Is the eigenvalue of an eigenstate the same as its (global) phase? I'm trying to understand Shor's Algorithm by reading this Qiskit textbook. At some part the following equation comes up:
\begin{equation}
U |u_0\rangle = \frac{1}{\sqrt{12}} \begin{pmatrix} |3\rangle + |9\rangle + |27\rangle ... |12\rangle + |1\rangle\end{pmatrix} = |u_0\rangle,
\end{equation}
followed up by this sentence: "this eigenstate [of $U$] has an eigenvalue of 1, which isn’t very interesting".
I thought I understood the meaning of eigenstates and eigenvalues, but now I'm not sure whether this means that the eigenvalue of $|u_0\rangle$ is basically the same as its (global) phase, since the phase in this example is 1 as well.
 A: It's hard to write a clear answer because it appears you are trying to understand a fairly sophisticated piece of quantum theory without a very secure grounding or general familiarity with quantum theory. To get you from where you are to where you want to be would take, I think, a bit of a reminder-course in quantum theory. Two thoughts which are relevant are:

*

*an eigenvalue is not to do with a state alone, it is to do with an state and an operator. It says something about the effect of the operator on the state.
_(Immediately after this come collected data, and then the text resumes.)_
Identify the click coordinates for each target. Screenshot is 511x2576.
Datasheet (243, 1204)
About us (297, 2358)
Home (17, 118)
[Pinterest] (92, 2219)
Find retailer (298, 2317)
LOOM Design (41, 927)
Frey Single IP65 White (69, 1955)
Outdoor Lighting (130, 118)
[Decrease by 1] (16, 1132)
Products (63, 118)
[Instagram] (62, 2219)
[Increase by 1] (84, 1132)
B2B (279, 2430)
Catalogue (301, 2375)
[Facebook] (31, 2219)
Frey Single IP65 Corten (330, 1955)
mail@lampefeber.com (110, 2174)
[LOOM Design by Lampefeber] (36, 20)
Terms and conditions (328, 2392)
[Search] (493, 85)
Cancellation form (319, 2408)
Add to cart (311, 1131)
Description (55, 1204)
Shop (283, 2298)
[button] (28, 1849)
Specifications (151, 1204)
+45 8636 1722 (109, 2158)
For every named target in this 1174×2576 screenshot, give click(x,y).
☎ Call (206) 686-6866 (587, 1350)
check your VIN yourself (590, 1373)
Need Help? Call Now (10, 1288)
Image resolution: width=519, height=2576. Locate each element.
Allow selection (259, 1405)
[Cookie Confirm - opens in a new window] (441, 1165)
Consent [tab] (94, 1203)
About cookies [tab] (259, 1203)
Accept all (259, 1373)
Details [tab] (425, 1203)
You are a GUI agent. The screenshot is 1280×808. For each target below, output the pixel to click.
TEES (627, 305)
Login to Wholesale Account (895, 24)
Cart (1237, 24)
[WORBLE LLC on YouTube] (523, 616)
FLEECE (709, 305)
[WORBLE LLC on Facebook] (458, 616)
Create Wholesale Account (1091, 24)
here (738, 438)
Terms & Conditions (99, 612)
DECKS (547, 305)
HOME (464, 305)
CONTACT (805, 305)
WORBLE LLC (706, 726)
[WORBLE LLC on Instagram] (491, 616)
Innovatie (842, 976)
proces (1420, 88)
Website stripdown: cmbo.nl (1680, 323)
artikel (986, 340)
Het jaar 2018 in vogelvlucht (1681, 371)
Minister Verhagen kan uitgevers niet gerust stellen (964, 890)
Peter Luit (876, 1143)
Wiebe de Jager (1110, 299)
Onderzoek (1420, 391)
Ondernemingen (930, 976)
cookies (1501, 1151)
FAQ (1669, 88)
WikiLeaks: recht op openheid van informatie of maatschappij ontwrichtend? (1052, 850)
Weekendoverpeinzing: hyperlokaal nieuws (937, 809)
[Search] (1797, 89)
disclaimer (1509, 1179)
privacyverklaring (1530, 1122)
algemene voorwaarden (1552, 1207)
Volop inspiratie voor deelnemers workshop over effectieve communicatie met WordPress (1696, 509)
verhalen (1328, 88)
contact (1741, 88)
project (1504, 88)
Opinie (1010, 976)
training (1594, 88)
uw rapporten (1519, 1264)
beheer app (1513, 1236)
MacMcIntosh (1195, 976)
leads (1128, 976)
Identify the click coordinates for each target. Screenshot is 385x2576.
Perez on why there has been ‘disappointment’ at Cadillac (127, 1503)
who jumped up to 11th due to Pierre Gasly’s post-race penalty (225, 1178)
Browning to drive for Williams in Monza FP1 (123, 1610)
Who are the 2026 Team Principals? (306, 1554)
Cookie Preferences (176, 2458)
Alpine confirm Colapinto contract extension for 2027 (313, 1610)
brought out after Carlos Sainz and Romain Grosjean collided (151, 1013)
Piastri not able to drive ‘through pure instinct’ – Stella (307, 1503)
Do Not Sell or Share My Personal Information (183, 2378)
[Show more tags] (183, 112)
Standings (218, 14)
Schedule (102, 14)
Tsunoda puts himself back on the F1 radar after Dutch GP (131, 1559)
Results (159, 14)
*a state vector such as $| u_0 \rangle$ does not have a phase in and of itself. It only has a relative phase with other states. For example, if I define
$$| v_0 \rangle = e^{i \phi} | u_0 \rangle
$$
then if $U |u_0 \rangle = \lambda |u_0\rangle$ then also $U |v_0 \rangle = \lambda | v_0 \rangle$. In this example both $|u_0\rangle$ and $|v_0\rangle$ are eigenstates of $U$ with the same eigenvalue $\lambda$, and furthermore they represent the same physical state (as I will explain in a moment). In the present example you have $\lambda = 1$.
My purpose in introducing $|v_0\rangle$ here is mainly to show that the notion of a global phase has got pretty much nothing to do with eigenvalues in general.
Note also that in this example $|v_0 \rangle$ and $| u_0 \rangle$ would be said to be the 'same' state for many purposes in quantum theory. This is because a physical state is associated with a direction in Hilbert space, which is not quite the same as a state vector. But of course if a system were in a superposition such as
$$
\frac{1}{\sqrt{2}}\left( | u_1 \rangle + e^{i \phi} | u_0 \rangle \right)
$$
where $| u_1 \rangle$ is some other state, with $\langle u_1 | u_0 \rangle = 0$, then the physical state would depend on $\phi$.